5. “The Little Gingerbread Man”: it’s going to be tasted
This character appears in several tales in the United States but also in Europe, so it is difficult to establish its exact origin, but one thing is certain, it is that the story of this little character is frankly atrocious. It all starts in an oven from which the bun escapes so as not to get baked. He runs away from the old lady who wanted to eat him and meets lots of people during his adventures… until he gets really eaten. His life stops on these sad words “I’ve got a quarter gone…half…three quarters gone…I’m all eaten!” ». So cute.
6. “Soleil, Lune et Thalie” by Giambattista Basile: it goes to rape
This is the story of Thalie, daughter of a lord, she seems to be dying after sticking a splinter of linen under her fingernail (worst pain ever). Her father, at the height of despair, wedges her into a velvet armchair, closes all the shutters of the barracks and breaks. Then one fine day, a king passing by discovers the sleeping beauty and rapes her while she pionce. Thalie gives birth to two children nine months later, still deep in her mortal sleep. The children survive somehow, then start suckling their mother’s fingers, removing the flax splinter. Thalie wakes up (and must be hallucinating a bit). The king passes by again and discovers Thalie and her children whom he names Sun and Moon.
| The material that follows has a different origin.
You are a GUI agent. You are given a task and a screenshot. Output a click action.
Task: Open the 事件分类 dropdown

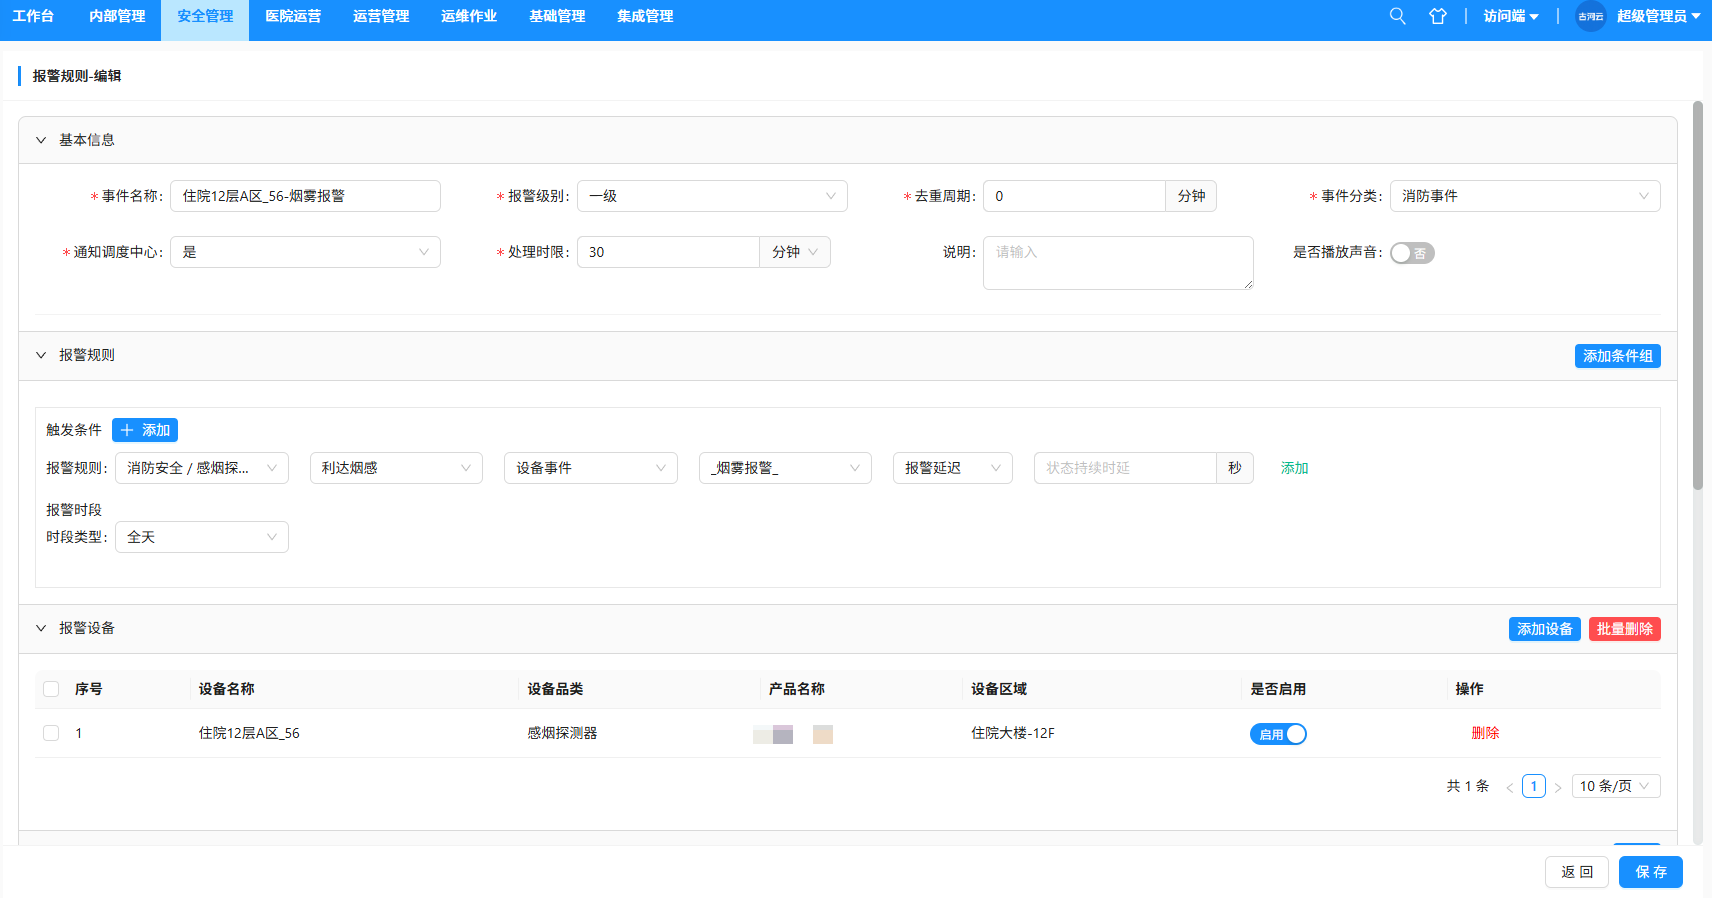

He returns home while promising that he will return, which is complicated since he is already married. The queen grills the affair and sends a missionary to seek Thalia’s children in order to bring them back to the kingdom. She then asks the cook to roast them and give them to the king to eat (fortunately, the cook is nice, he will put goats instead of children). The queen, who therefore thinks she has fed the two children to her husband, also wants to burn Thalie alive. But luckily the king arrives in time. The queen tells him that he ate his children. The king, a little venerated, has the queen burned. Thalie marries the king. And that’s what we call a story with a happy ending.